In how many lines of the entries below does "computer" appear? Give only the number.

START Material provided

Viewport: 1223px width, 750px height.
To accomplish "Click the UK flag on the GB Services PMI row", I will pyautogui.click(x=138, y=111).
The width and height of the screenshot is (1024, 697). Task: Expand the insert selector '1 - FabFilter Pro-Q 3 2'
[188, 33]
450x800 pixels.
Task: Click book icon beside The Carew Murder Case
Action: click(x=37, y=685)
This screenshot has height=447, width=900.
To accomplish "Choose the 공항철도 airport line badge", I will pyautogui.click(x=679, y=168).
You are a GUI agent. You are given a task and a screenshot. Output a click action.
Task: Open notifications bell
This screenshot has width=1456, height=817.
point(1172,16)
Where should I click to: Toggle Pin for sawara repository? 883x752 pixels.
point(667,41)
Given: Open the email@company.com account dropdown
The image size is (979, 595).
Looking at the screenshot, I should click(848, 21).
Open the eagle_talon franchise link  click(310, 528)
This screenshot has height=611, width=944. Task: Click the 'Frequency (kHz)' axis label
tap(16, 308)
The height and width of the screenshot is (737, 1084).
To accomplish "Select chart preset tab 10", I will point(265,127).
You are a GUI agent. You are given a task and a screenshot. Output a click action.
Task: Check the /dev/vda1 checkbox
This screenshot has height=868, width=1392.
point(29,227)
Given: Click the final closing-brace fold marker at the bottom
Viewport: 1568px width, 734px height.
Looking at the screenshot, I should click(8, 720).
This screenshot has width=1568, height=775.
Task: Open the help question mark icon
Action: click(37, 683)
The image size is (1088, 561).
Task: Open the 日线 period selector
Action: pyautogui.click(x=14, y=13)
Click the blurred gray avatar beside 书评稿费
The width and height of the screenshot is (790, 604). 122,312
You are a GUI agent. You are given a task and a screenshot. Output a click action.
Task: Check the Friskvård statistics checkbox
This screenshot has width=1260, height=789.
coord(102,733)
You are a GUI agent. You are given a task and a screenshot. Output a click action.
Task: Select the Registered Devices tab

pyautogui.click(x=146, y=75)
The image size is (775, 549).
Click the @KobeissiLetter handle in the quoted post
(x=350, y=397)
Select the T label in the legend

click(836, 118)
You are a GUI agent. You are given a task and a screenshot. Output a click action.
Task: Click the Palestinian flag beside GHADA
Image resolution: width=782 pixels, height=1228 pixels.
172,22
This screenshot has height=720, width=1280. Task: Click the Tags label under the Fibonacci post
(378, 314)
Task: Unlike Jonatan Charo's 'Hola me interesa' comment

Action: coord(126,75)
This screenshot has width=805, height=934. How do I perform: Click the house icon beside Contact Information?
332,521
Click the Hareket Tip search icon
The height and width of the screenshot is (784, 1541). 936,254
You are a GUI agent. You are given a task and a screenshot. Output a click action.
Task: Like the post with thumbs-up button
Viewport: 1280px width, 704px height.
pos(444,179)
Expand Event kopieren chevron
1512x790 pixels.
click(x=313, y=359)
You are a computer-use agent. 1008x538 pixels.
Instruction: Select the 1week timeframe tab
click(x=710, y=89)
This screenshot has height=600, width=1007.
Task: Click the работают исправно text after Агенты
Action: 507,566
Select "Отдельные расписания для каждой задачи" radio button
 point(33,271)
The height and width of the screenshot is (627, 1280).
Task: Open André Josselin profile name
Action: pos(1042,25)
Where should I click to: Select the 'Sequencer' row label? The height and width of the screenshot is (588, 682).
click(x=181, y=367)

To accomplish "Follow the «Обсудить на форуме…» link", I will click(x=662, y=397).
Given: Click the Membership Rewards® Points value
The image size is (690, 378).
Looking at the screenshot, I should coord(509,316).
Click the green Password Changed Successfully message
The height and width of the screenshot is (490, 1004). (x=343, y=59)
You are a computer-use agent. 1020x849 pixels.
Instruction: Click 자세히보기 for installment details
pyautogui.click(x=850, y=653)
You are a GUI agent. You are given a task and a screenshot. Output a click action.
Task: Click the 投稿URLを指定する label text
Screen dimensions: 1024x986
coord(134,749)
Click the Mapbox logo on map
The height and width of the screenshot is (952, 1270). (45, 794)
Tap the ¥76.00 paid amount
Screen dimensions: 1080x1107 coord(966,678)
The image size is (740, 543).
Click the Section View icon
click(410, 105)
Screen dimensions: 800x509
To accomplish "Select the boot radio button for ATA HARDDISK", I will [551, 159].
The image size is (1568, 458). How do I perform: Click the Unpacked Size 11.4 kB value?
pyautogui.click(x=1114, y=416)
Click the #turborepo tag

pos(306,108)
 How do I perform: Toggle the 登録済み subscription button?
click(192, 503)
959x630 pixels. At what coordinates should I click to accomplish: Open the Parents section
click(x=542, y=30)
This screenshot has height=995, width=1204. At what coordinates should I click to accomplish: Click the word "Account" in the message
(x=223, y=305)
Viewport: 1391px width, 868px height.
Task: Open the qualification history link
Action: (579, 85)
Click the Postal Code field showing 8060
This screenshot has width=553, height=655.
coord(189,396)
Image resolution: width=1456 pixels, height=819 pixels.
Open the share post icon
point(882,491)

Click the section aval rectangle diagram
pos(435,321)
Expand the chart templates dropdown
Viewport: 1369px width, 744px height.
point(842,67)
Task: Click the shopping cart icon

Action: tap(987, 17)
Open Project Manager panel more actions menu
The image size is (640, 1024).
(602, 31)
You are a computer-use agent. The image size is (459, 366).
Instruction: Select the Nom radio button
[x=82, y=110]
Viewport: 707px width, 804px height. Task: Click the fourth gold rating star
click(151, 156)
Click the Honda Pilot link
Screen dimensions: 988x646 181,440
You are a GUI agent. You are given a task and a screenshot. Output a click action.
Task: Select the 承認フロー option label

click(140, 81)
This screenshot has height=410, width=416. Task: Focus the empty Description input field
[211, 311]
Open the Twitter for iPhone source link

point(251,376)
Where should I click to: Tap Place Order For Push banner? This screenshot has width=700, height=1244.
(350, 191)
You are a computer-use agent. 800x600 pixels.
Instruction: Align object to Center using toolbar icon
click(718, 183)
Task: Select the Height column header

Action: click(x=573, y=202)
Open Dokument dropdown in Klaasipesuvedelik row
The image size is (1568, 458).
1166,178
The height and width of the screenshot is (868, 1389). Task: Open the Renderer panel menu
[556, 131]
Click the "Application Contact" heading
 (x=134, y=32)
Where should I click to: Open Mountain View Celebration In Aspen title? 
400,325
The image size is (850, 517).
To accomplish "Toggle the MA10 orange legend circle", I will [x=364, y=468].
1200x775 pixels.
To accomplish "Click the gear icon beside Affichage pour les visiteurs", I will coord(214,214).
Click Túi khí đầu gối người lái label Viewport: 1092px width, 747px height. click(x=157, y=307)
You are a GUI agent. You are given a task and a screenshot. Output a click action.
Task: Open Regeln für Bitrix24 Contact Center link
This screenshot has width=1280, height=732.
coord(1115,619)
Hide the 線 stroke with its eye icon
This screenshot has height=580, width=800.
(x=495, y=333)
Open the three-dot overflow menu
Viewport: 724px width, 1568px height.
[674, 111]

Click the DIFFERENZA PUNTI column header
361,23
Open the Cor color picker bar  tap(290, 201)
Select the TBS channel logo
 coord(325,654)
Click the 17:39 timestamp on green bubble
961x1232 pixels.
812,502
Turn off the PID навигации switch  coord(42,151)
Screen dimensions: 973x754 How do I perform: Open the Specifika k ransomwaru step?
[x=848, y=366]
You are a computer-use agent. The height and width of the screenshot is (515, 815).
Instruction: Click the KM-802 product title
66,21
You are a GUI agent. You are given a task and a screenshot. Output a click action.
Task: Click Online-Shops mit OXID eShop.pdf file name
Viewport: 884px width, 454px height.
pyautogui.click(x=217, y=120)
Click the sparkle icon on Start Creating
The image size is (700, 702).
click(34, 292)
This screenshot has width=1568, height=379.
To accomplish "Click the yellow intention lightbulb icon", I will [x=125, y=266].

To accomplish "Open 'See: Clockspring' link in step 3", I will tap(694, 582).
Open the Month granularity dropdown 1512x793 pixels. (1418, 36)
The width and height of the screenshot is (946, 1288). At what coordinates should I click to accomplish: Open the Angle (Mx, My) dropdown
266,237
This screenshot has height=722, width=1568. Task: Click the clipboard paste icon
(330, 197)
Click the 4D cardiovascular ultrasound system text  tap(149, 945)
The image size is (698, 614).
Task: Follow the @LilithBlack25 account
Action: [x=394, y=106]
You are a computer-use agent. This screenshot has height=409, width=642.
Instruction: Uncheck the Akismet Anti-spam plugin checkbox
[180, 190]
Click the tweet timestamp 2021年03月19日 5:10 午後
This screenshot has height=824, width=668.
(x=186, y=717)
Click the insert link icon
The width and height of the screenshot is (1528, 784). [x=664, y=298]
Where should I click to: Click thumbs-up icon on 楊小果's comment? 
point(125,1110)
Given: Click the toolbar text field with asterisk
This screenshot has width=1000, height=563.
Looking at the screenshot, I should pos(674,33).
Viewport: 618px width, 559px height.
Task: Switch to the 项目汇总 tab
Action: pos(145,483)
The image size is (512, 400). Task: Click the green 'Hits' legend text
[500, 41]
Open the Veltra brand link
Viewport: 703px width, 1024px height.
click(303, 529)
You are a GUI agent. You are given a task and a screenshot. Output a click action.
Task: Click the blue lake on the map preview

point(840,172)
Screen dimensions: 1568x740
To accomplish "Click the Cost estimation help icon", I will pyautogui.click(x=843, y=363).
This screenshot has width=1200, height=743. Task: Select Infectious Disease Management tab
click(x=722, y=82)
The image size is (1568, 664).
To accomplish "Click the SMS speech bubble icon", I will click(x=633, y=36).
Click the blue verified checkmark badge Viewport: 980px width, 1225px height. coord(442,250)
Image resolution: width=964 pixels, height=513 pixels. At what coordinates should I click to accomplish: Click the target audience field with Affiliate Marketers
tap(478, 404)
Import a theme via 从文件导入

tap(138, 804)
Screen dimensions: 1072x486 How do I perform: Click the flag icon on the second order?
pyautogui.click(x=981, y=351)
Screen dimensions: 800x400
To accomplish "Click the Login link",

END Material provided

• Your solution
6